Elastic Alpha - dropping logs to remote logstash / ELK

426 views
Skip to first unread message

James Gordon

unread,
Sep 19, 2017, 10:26:31 AM9/19/17
to security-onion
Hi all,

First off, big thanks to Doug and team for their work with Security Onion and the awesome job integrating Elastic into the SO stack! I'm looking forward to leveraging Bro in Elastic on Security Onion.

I stood up an SO Elastic alpha release box on the same network as one of my production Security Onion sensors. I'm trying to ship Bro logs from the prod sensor to the new elastic box to test out elastic, but the vast majority of the logs are dropping in transit according to syslog-ng on the source sensor. I had this functionality working on a previous release of the elastic preview - I can't remember if that was TP1 or TP2, but I don't believe network congestion is the limiting factor here. For context, on the previous TP I had running, the old ELK instance was seeing about 50 million logs per day. I've had this alpha running for about 18 hours now and it's only imported about 300,000 logs.

To send the logs, I copied and pasted the relevant syslog-ng configuration lines out of the new SO-ELK alpha server and put them in the source sensor. I modified the output to send to the IP of the ELK box, and added a UFW rule to allow connectivity.

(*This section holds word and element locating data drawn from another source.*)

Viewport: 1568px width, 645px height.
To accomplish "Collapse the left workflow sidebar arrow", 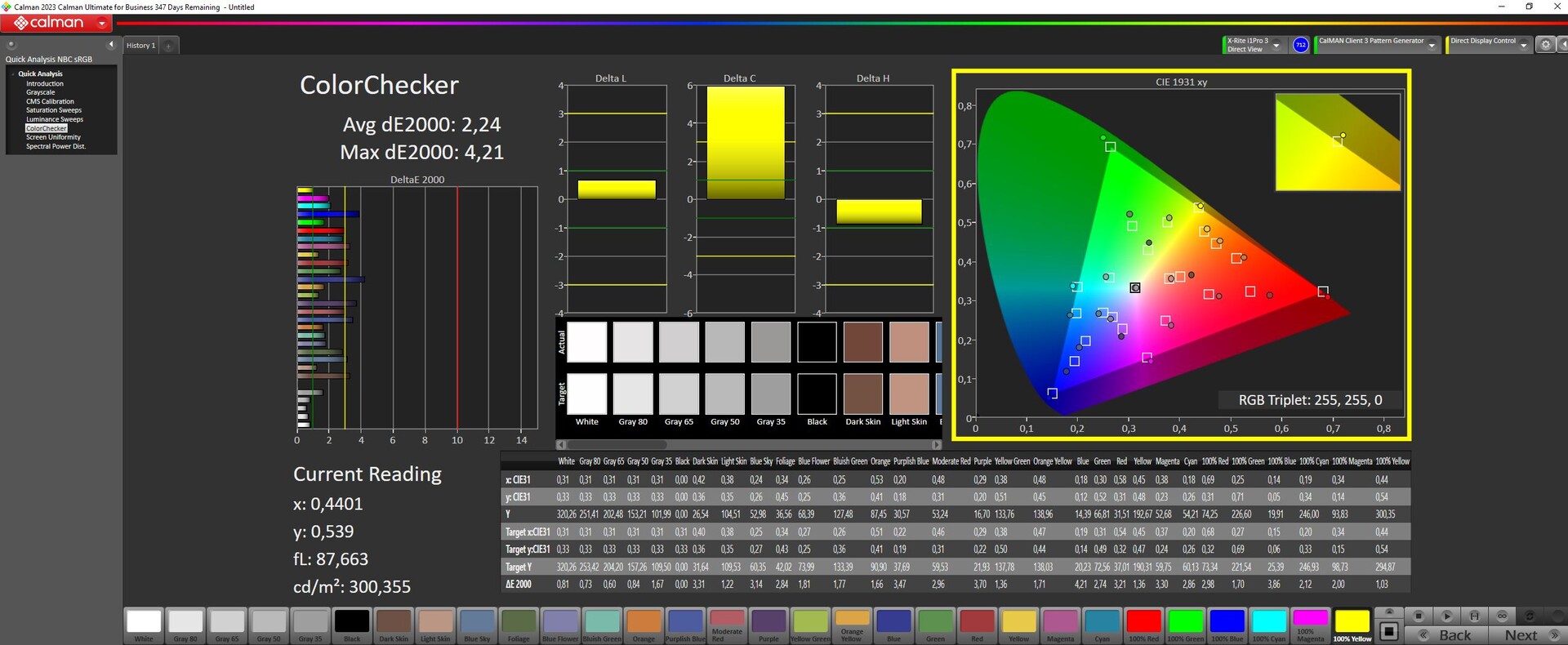I will click(x=111, y=45).
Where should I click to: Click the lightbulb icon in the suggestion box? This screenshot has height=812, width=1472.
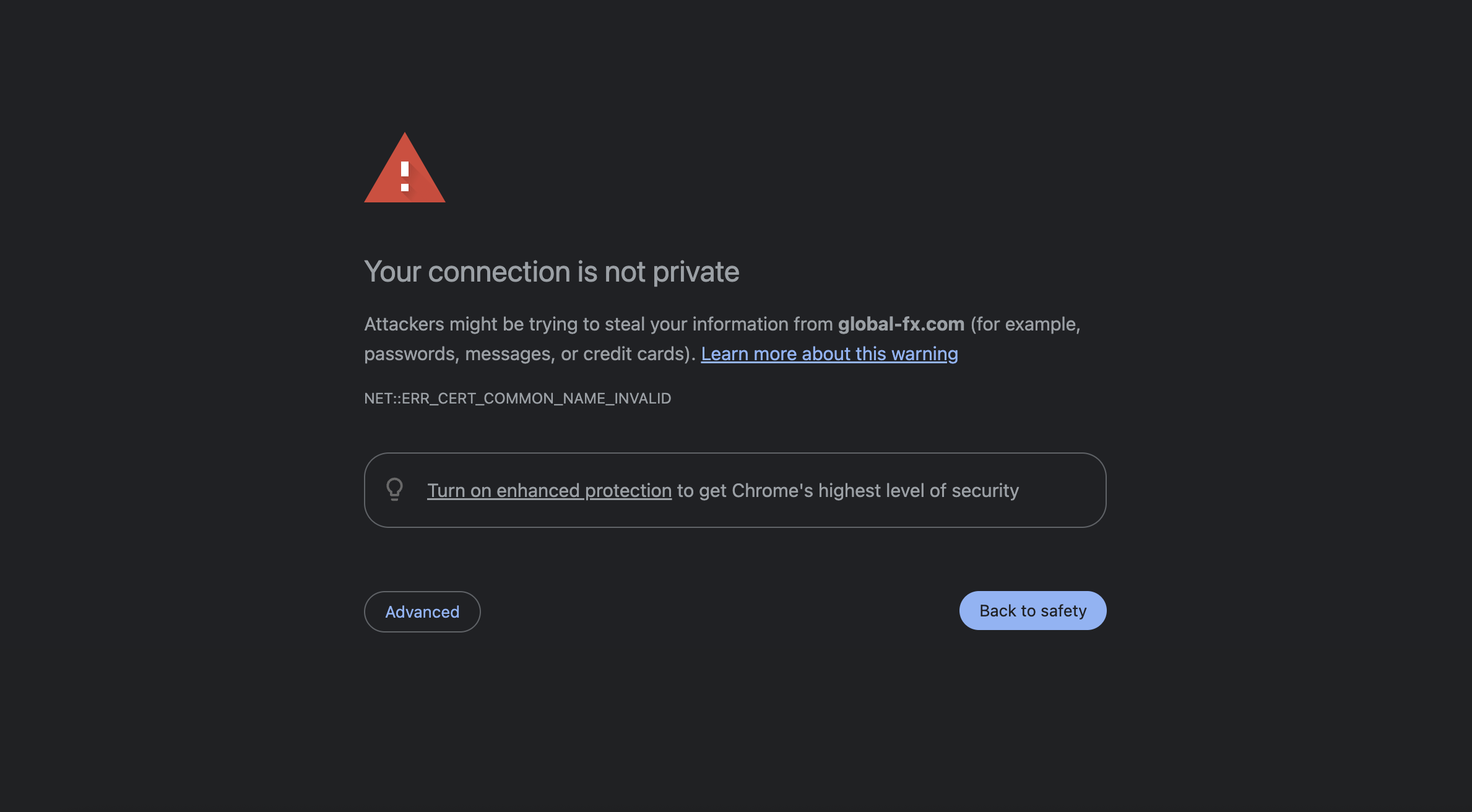[x=394, y=490]
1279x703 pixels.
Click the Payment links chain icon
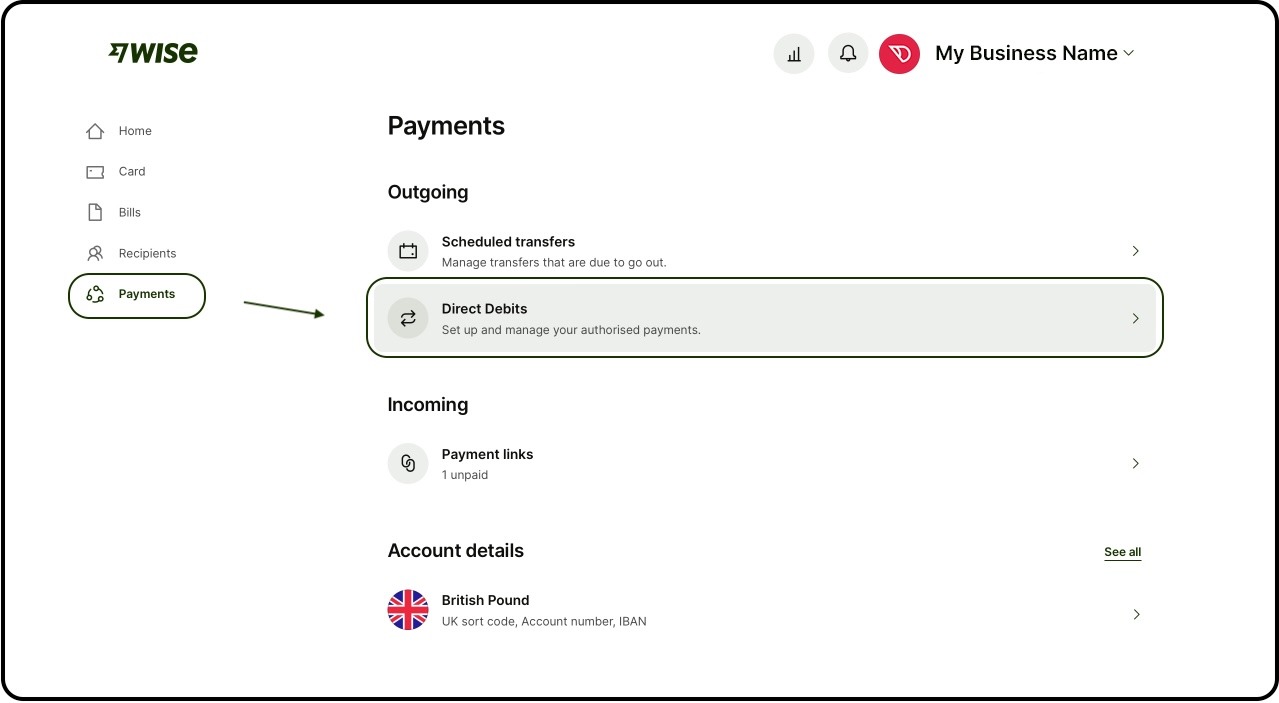tap(408, 464)
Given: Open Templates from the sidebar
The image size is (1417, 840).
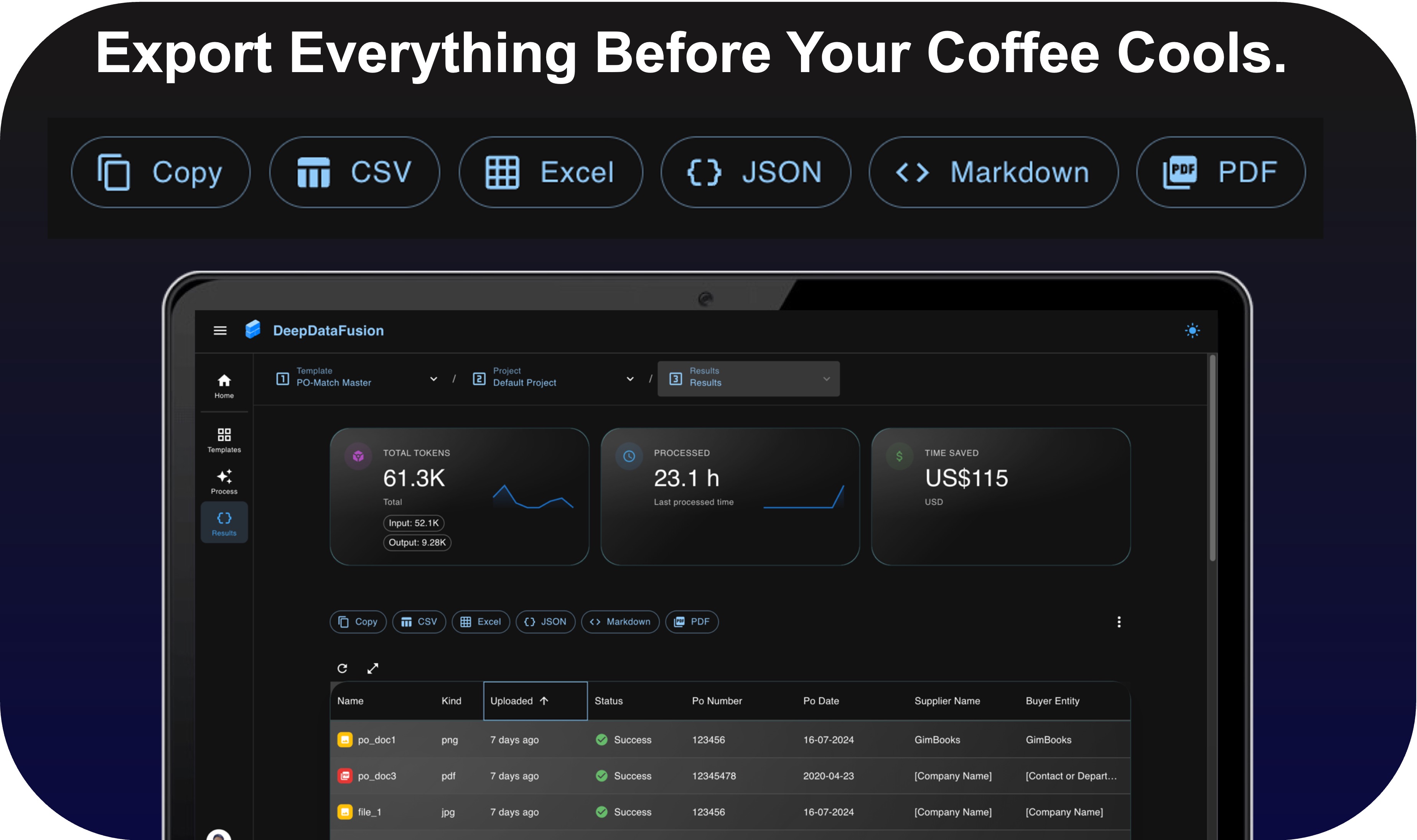Looking at the screenshot, I should tap(224, 440).
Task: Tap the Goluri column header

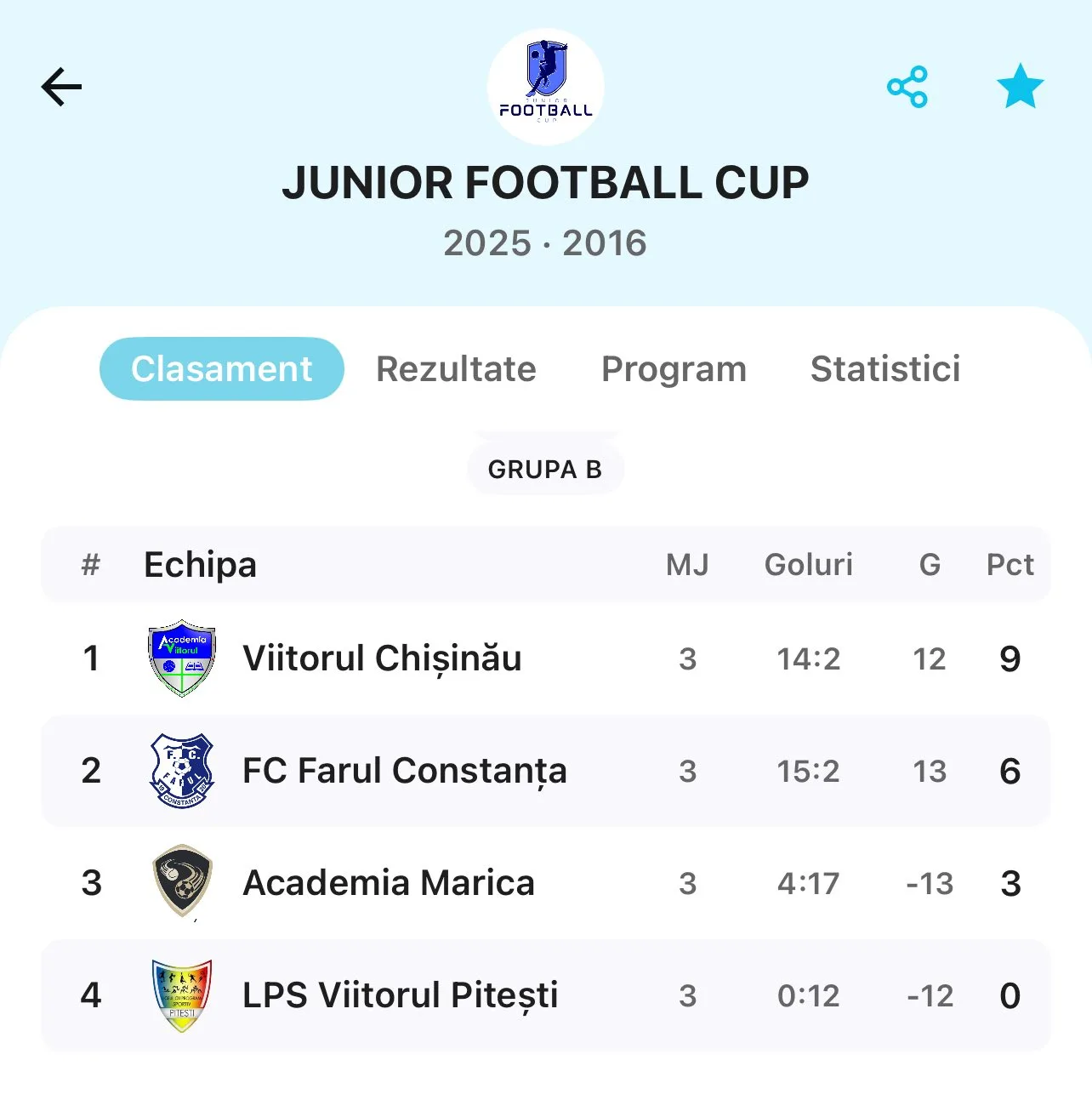Action: (808, 565)
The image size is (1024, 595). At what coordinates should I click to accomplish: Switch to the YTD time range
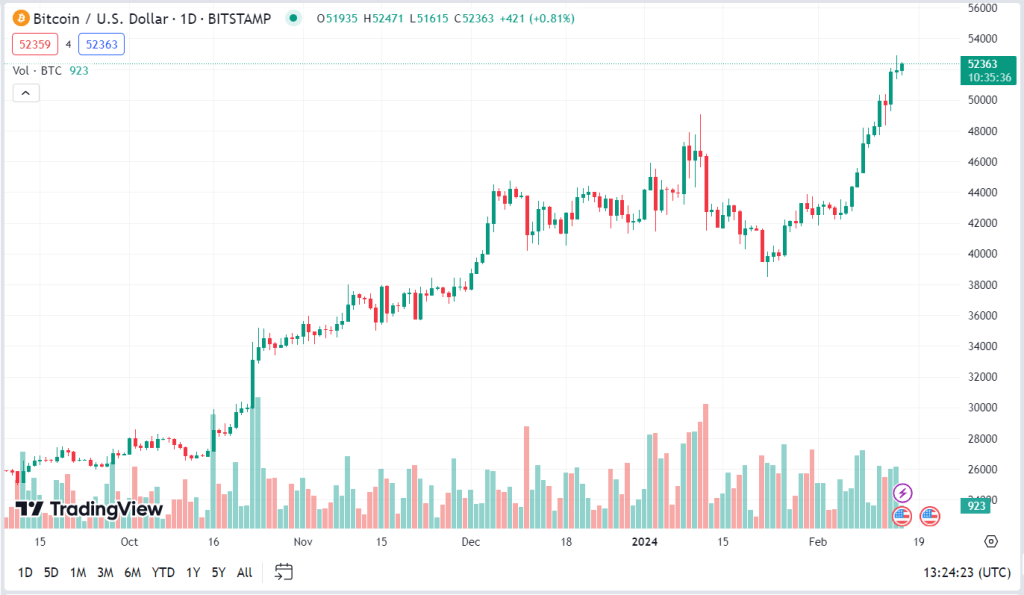(x=163, y=572)
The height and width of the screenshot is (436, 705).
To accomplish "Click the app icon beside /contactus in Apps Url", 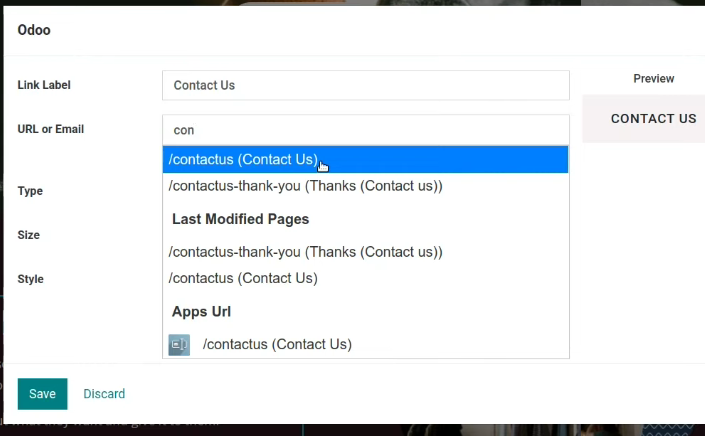I will [x=179, y=345].
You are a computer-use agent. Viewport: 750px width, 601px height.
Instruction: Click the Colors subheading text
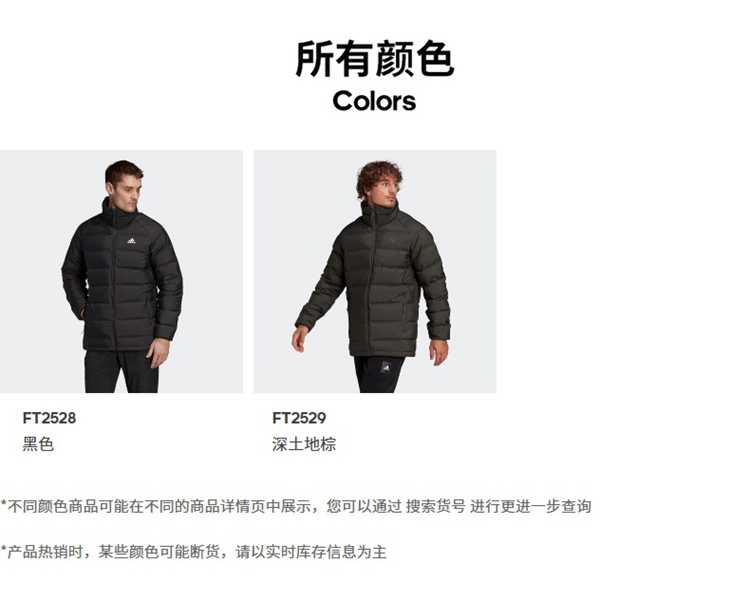(x=375, y=101)
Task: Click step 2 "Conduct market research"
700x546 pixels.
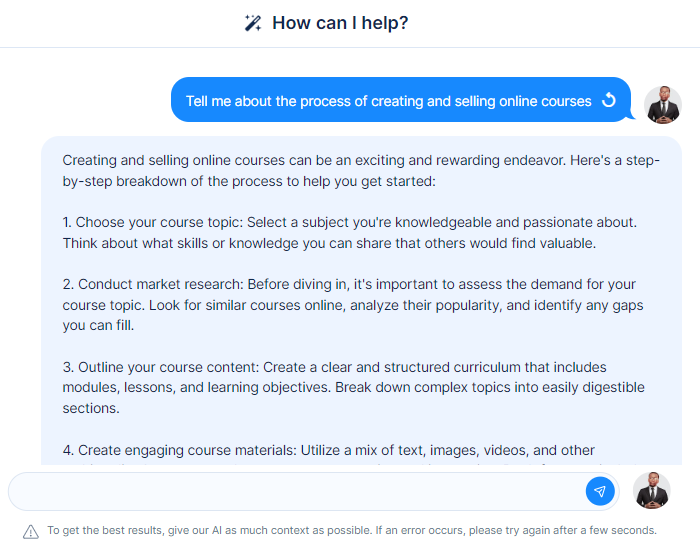Action: 353,304
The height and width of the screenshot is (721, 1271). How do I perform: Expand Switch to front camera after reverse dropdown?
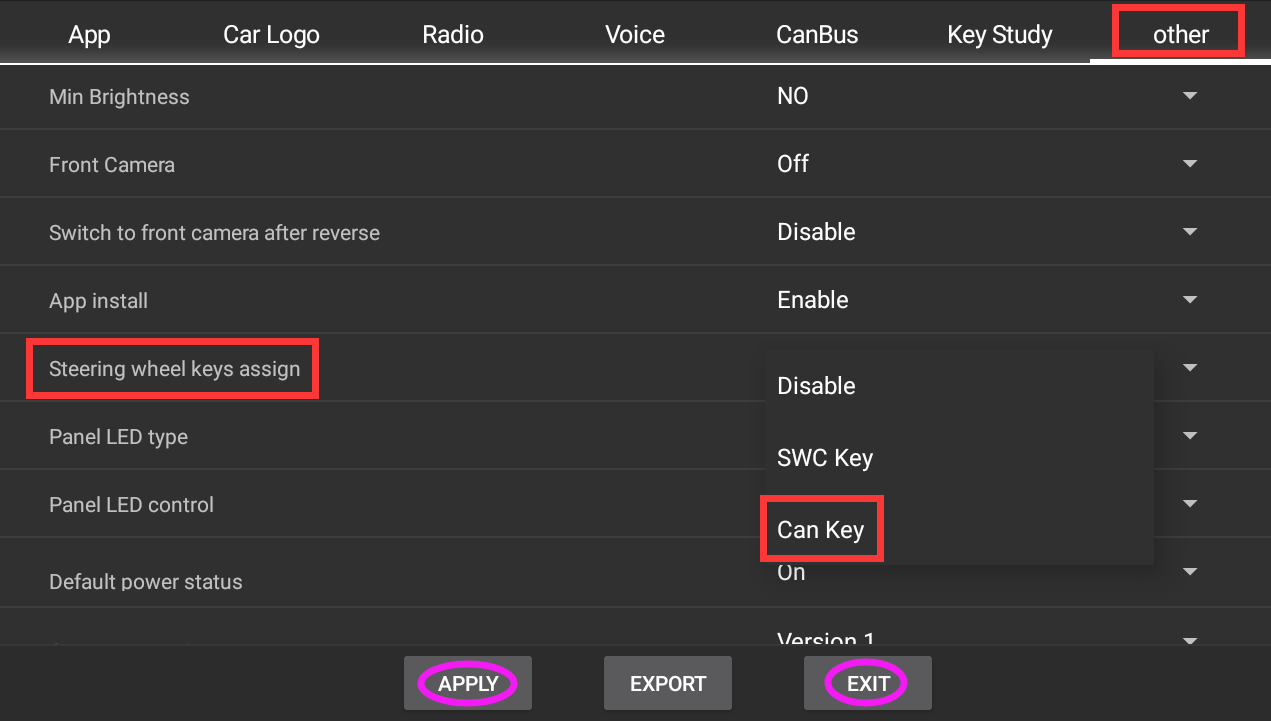click(1189, 232)
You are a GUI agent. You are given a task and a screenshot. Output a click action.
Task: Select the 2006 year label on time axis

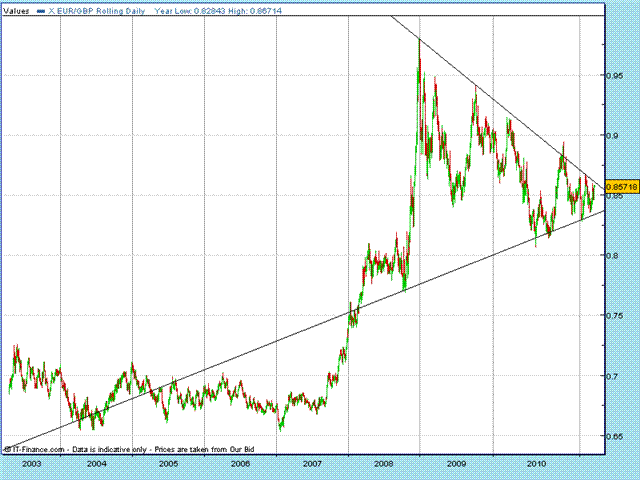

I've used the `syslog-ng-ctl stats` command to confirm that the syslog to logstash transport step is where my logs are being dropped.

I've tried the following:
*Switched Syslog-ng output between TCP and UDP - both resulted in about the same amount of loss.
*Increased RAM and worker count on logstash - no changes observed.
*Set up a syslog-ng receiver on the ELK box, wrote the Bro logs to disk vis syslog-ng, and used syslog-ng to send the contents of that file into logstash. The source SO sensor reported FAR fewer dropped logs with this approach - but syslog-ng on the ELK box reported a large amounts of drops from that file source to the logstash destination. This makes me think this is a logstash input / input rate issue.
*Modified syslog-ng settings such as log_fifo_size and flow-control. Nothing I tried here made a difference.
*Briefly stopped sending syslog from the source sensor to our SIEM thinking I was putting too much stress on syslog - but this didn't make a difference either.
*Commented out all source log lines except for source(s_bro_conn);. Still observed a high rate of log loss.

user@sourceSensor:/var/log$ sudo syslog-ng-ctl stats | grep logstash_bro
destination;d_logstash_bro;;a;processed;17253139
dst.tcp;d_logstash_bro#0;tcp,Dest.SO.ELK.IP:6050;a;dropped;17229709
dst.tcp;d_logstash_bro#0;tcp,Dest.SO.ELK.IP:6050;a;processed;17253139
dst.tcp;d_logstash_bro#0;tcp,Dest.SO.ELK.IP:6050;a;stored;10000


Here's the relevant syslog-ng configuration lines on the sensor / source machine (note I didn't modify any of the log source lines so leaving those out intentionally at this time):

destination d_logstash_bro { tcp("IP.Of.ELK.Box" port(6050) template("$(format-json --scope selected_macros --scope nv_pairs --exclude DATE --key ISODATE)\n")); };

log {
source(s_bro_conn);
...#rest of the bro log sources
log { filter(f_bro_headers); flags(final); };
log { destination(d_logstash_bro); };

};

So I guess my questions are:
1. Is anyone experiencing logs dropped between syslog-ng and logstash on a standalone ELK Alpha box? (taking the network factor entirely out of the equation)? (`syslog-ng-ctl stats` and looking for the logstash destination should show this)
2. Has anyone else attempted sending these logs from a production SO sensor to an ELK TP or alpha release and encountered this issue?
3. Are there any tuning options that may help? Recommendations from anyone that has encountered similar issues?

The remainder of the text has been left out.